A longtime critic of the monument’s 1996 designation, Mike Noel, the recently retired legislator from Kanab, owns a ranch in Johnson Canyon, where 40 acres had been inside the original monument boundaries.
That parcel was removed from the monument under the redraw recommended by then-Interior Secretary Ryan Zinke, prompting allegations that new boundaries were drawn to benefit Noel.
Interior’s Office of the Inspector General dispatched investigators to interview Noel, who runs the Kane County Water Conservancy District and is a leading proponent of the Lake Powell Pipeline. They also interviewed Zinke, who left office under pressure last month, a Kane County official and eight Interior staffers directly involved with the review that led to the monument’s reduction.
The probe uncovered no evidence that Noel had any pull or that Interior officials were even aware of his financial interest in the matter, according to a report released Thursday.
“The employees also stated that they had been under no pressure to remove Noel’s property from the [monument]," the report said, “and had no knowledge of any financial benefit that Noel may have derived from its removal.”
Noel has maintained he engaged in no wrongdoing and denied he would benefit from having his property drawn out of the monument.
Zinke visited Kane and San Juan counties in May 2017 as part of a review of 26 large monuments ordered by President Donald Trump. Utah’s Grand Staircase and Bears Ears national monuments were the only ones recommended for reduction, adding to suspicions the review was a charade to curry favor with then-Utah Sen. Orrin Hatch and to benefit the energy industry.

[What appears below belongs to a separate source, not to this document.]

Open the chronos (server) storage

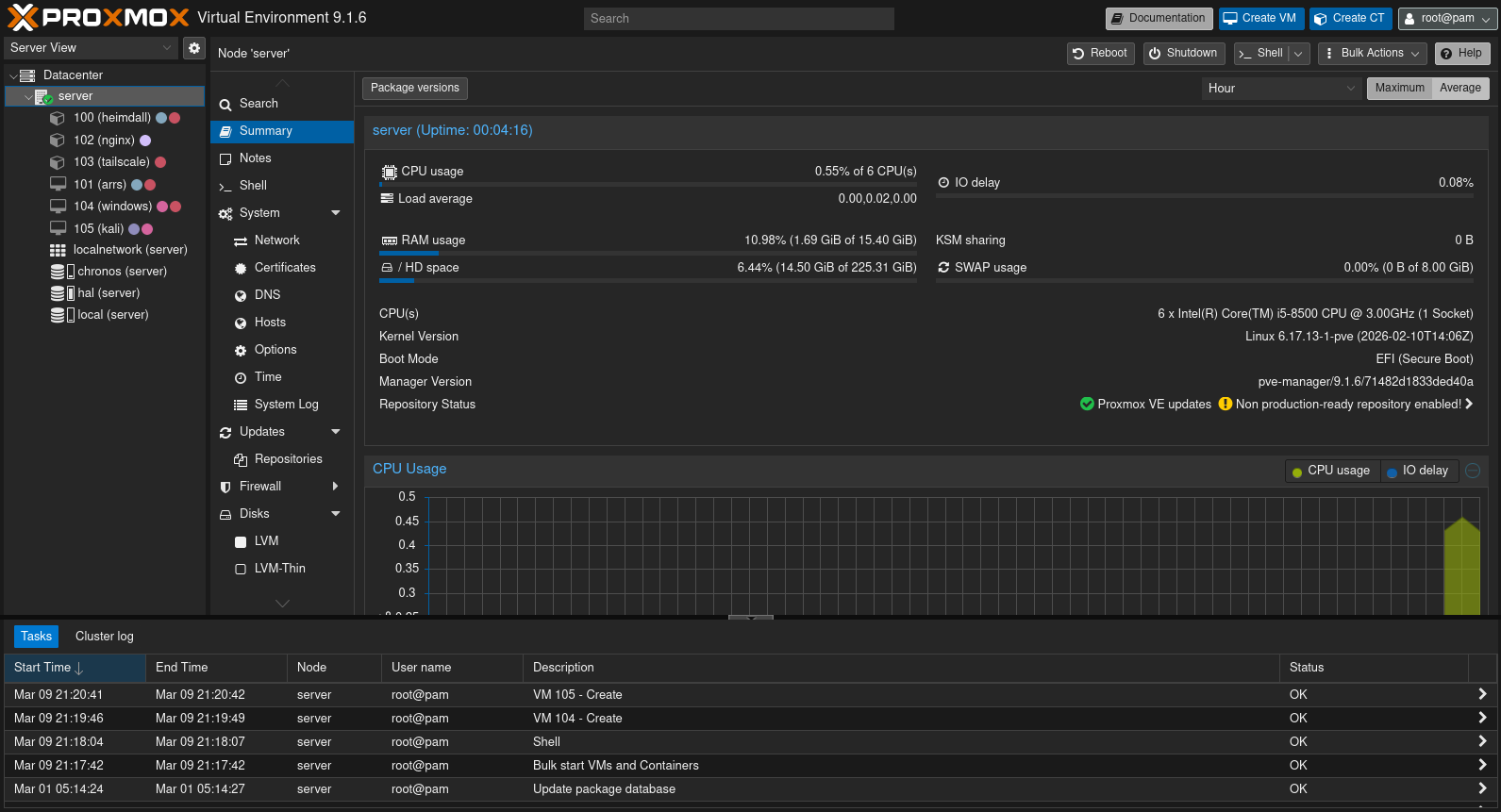tap(121, 272)
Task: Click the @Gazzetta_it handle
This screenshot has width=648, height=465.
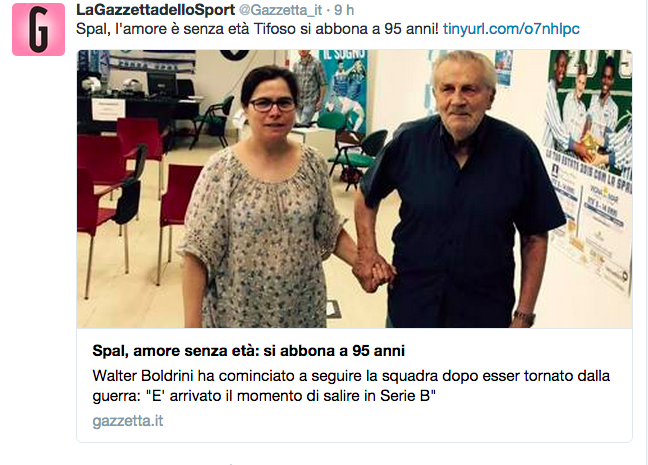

Various lawsuits challenge the legality of Trump’s monument reductions, while Democratic members of Congress introduced a bill Wednesday to restore Bears Ears. That bill would expand the monument to the 1.9 million acres sought by five tribes proposing it, far in excess of the 1.3 million acres designated by President Barack Obama.
The groups that requested the Noel probe found its findings lacking.
“Absence of evidence is not evidence of absence. It’s hard to find fault when there is no legal rationale to explain how the president chose to shrink and modify national monument boundaries,” Chris Saeger, executive director of the Western Values Project, said in a news release.
“This report is incomplete and raises more questions than it provides answers,” he added. “It really highlights the haphazard process this administration used to slash protections for some of our most treasured public lands, a process that failed to adequately listen to all public and stakeholder voices.”
Investigators concluded that Interior had no existing process in place for modifying monument boundaries but that officials developed and consistently followed a new process to review the 26 monuments.
Noel did attend monument-review meetings with Zinke — in Kanab, Blanding and Salt Lake City — and toured the Grand Staircase with the secretary, along with Gov. Gary Hebert other state and local officials.
A former Interior official on the trip did not recall Noel ever talking about his property, the inspector general report said. Interior’s monument reviewers knew about private inholdings but were not made aware of who owned them.
“The former DOI official and other interviewees stated that the team made an overall effort to exclude private property from the redrawn [Grand Straircase] boundaries because this would enable them to remove more acreage from the [monument]," the report said.
Noel told investigators he never mentioned his property to Zinke. But he did tell the secretary he felt the Staircase monument was too large because federal laws already were in place to protect its resources without a presidential proclamation under the Antiquities Act blanketing an entire landscape.
Officials from Kane and Garfield counties had submitted proposals to Zinke that called for significant reductions to the monument, but Interior officials disregarded them, the report said, because “the proposed borders appeared to have been randomly drawn and did not consider the protection of objects under the Antiquities Act.”
The Utah Rivers Council also filed a complaint against Noel, hoping to determine whether the monument’s boundaries were shifted to help advance the controversial Lake Powell Pipeline, a spur of which would funnel water to Noel’s doorstep in Johnson Canyon. The inspector general did explore the council’s complaint, but its report did not touch on the pipeline connection.
“It’s clear that Noel was deeply engaged with the process to reduce the monument,” council Executive Director Zach Frankel. “What this report doesn’t address is what state laws he may have violated.”